#### [WHAT THIS TASK INVOLVES]
Reproduce the data below without any changes, starting at the line that contains "Click the info" and continuing through the last line, with both ends included.

Records excerpted from a collection
* BEGIN *

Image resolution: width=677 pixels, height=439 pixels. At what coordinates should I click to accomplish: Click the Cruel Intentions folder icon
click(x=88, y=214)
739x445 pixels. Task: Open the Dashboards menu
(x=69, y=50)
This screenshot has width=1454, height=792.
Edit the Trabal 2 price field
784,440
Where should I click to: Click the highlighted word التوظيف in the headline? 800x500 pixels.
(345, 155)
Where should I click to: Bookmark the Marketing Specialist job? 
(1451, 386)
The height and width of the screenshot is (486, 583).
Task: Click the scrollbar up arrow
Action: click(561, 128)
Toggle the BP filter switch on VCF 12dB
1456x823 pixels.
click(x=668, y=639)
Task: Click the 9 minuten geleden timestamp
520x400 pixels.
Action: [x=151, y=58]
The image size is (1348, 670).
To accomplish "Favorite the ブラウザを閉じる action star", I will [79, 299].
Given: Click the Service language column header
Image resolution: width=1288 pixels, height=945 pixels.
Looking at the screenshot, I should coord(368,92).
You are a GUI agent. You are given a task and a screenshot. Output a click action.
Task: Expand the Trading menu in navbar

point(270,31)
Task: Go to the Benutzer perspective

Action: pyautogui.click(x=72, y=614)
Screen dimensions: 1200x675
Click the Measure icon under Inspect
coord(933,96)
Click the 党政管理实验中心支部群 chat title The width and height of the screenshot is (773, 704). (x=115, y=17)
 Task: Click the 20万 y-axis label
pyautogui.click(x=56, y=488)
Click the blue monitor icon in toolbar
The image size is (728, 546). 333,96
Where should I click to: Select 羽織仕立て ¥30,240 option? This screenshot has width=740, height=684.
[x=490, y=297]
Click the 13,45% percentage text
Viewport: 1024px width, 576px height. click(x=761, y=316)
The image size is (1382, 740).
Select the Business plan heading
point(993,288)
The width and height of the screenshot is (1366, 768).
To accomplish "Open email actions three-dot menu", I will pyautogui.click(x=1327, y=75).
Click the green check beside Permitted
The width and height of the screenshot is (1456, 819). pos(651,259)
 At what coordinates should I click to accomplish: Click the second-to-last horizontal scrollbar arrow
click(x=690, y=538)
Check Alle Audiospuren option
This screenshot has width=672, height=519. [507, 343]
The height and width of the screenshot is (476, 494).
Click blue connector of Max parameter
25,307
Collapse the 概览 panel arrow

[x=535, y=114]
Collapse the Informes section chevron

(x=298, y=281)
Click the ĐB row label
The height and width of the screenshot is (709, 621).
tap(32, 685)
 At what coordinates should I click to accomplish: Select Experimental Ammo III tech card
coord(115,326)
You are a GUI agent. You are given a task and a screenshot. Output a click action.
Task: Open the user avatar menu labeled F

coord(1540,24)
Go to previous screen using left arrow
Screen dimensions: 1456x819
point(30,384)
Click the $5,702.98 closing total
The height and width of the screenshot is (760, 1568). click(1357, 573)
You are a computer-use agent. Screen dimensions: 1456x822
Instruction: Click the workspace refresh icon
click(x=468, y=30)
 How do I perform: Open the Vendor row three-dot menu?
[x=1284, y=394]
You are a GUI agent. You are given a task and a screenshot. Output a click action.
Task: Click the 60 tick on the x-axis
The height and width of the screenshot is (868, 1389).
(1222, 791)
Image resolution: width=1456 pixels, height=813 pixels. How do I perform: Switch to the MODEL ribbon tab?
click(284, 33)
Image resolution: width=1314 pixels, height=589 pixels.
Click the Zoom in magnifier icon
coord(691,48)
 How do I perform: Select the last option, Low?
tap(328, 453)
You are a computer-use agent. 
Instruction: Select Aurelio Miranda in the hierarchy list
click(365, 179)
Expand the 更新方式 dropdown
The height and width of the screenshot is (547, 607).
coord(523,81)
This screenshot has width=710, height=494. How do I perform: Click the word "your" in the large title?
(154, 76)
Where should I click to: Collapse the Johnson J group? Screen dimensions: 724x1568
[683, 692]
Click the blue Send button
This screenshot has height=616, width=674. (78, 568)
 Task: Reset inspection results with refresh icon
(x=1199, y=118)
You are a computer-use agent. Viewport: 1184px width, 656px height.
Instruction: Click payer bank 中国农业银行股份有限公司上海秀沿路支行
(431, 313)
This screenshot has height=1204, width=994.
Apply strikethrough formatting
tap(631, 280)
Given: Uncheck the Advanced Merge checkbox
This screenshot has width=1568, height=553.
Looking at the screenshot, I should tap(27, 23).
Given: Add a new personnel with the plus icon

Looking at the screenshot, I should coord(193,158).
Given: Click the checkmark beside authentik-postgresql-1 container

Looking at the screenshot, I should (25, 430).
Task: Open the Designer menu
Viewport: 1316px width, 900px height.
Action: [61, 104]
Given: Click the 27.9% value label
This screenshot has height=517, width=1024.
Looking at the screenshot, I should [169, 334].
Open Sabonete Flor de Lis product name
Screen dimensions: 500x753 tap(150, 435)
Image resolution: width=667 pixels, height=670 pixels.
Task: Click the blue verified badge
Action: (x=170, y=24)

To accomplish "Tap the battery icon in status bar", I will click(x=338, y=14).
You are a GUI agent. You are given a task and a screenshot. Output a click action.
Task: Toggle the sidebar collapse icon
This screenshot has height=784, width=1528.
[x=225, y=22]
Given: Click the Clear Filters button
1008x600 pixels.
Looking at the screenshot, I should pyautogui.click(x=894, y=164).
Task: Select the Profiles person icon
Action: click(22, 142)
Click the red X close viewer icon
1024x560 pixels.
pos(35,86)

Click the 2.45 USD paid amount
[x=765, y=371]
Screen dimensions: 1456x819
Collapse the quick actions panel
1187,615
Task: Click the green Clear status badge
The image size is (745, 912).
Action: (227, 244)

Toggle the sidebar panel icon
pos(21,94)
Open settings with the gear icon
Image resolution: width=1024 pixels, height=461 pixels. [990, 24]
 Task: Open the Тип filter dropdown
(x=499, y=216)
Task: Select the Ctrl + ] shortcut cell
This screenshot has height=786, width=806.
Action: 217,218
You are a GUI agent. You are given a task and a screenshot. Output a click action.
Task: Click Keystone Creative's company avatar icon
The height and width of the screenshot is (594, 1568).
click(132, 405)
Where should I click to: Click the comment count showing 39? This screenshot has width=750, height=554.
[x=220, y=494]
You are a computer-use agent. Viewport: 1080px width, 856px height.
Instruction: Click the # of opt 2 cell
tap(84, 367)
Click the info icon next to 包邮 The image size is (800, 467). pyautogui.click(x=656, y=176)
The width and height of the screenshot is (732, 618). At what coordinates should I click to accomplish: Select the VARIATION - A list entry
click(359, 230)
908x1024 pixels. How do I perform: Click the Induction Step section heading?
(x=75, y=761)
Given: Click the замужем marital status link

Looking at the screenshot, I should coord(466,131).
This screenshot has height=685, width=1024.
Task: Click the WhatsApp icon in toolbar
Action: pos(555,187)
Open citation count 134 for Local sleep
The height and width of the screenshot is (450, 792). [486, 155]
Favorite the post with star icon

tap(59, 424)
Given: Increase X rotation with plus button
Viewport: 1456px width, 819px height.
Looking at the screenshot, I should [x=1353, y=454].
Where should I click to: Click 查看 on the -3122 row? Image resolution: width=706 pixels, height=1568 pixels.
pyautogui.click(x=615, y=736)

* END *

#### [WRITTEN REPLY]
Click the info icon next to 包邮 The image size is (800, 467). pyautogui.click(x=656, y=176)
The width and height of the screenshot is (732, 618). At what coordinates should I click to accomplish: Select the VARIATION - A list entry
click(359, 230)
908x1024 pixels. How do I perform: Click the Induction Step section heading?
(x=75, y=761)
Given: Click the замужем marital status link

Looking at the screenshot, I should coord(466,131).
This screenshot has height=685, width=1024.
Task: Click the WhatsApp icon in toolbar
Action: pos(555,187)
Open citation count 134 for Local sleep
The height and width of the screenshot is (450, 792). [486, 155]
Favorite the post with star icon

tap(59, 424)
Given: Increase X rotation with plus button
Viewport: 1456px width, 819px height.
Looking at the screenshot, I should [x=1353, y=454].
Where should I click to: Click 查看 on the -3122 row? Image resolution: width=706 pixels, height=1568 pixels.
pyautogui.click(x=615, y=736)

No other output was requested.